The surgical treatment of congenital heart disease represents one of the medical triumphs of the 20th century. In the second decade of this century, high quality survival into adulthood after surgery is the rule. In most patients, surgical correction of the defects is possible. A proportion of these patients will still not be free of the need for long-term medical follow-up, given the consequences of scar formation in the myocardium (predisposing to arrhythmias) and the use of prosthetic materials that need to be replaced (such as conduits between the right ventricle and pulmonary arteries which calcify with time).
In a relatively small number of patients, anatomical correction will not be possible. In the patient born a ‘functional single ventricle’, that ventricle will destined to support the systemic circulation. The systemic venous return will be connected to the pulmonary circulation directly (usually in two separate operations – one in the first year of life and the second in late childhood). The basic principles of therapy have been established since the late 1970s.

These ‘non-curative’ operations together with other interventions such as systemic to pulmonary shunts are known as ‘palliative’ cardiac procedures.

While these single ventricle procedures are designed to alleviate hypoxaemia and cardiac failure and therefore improve quality of life, the surgery will result in increased survival of the patient. For example, children born with only the left ventricle present (a condition known as tricuspid atresia) are likely to die in early life without surgery; after a total cavopulmonary connection (the operation referred earlier) survival into the fourth decade is the norm.

The use of the term ‘palliative’ in congenital heart disease surgery is thus slightly different to its use in untreatable malignancy. Relief of symptoms without cure is central to the treatment in both groups –  palliative cardiac surgery is associated with the potential to flatten the trajectory of dying. (Many medical practitioners and patients are unfamiliar with the term ‘palliative cardiac surgery’ – the association of ‘palliative care’ with ‘short –term survival’ is the general understanding; many parents express relief that the surgery is not just to relieve pain!)  .

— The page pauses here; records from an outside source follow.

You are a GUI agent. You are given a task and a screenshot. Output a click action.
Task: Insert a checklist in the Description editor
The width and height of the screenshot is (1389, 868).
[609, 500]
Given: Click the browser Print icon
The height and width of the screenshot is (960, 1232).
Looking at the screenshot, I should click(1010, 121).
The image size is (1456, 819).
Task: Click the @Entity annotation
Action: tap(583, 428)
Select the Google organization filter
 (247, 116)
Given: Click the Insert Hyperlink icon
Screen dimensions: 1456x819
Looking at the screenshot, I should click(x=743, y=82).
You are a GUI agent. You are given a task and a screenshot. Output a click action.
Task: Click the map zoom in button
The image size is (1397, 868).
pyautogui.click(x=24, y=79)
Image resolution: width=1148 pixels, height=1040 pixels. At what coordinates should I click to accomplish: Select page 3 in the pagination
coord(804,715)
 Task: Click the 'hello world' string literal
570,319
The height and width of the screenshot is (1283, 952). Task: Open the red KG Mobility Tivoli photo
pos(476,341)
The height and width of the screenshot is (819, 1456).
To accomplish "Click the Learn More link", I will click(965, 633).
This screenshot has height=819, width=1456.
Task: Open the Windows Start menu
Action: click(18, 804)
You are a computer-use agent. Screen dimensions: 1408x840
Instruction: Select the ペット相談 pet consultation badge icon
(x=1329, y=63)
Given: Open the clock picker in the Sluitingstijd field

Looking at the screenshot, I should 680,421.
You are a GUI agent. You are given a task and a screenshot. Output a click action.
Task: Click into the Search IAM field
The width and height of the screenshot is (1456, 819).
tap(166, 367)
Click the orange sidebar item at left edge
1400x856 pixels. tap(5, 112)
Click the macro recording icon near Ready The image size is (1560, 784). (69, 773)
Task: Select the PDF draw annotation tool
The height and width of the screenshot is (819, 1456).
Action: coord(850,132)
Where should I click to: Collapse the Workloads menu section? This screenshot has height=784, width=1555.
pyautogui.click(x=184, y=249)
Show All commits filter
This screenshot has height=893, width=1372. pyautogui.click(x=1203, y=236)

This dramatic improvement in survival does however come at the cost of an abnormal physiological state. To establish a pulmonary circulation, the systemic venous pressure must be abnormally high. The elevated pressure will result in long term hepatic dysfunction. The single ventricle is abnormal and is likely to fail early in adulthood. Many patients with single ventricles nowadays will develop cardiac failure in the fourth decade. For a few of these patients, cardiac transplantation may be appropriate. For the remainder, mortality occurs at the time of life when peers are establishing careers.

For women with palliated single ventricle circulations, pregnancy and child birth is generally possible; death of the mother when the child is still young may be an unfortunate reality

It is hoped that improvements in surgical techniques (which include both appropriate timing of surgical steps and modifications of the new cardiac circuit) as well as the development of  miniaturized implantable pumps will allow for increased survival of this challenging group of patients.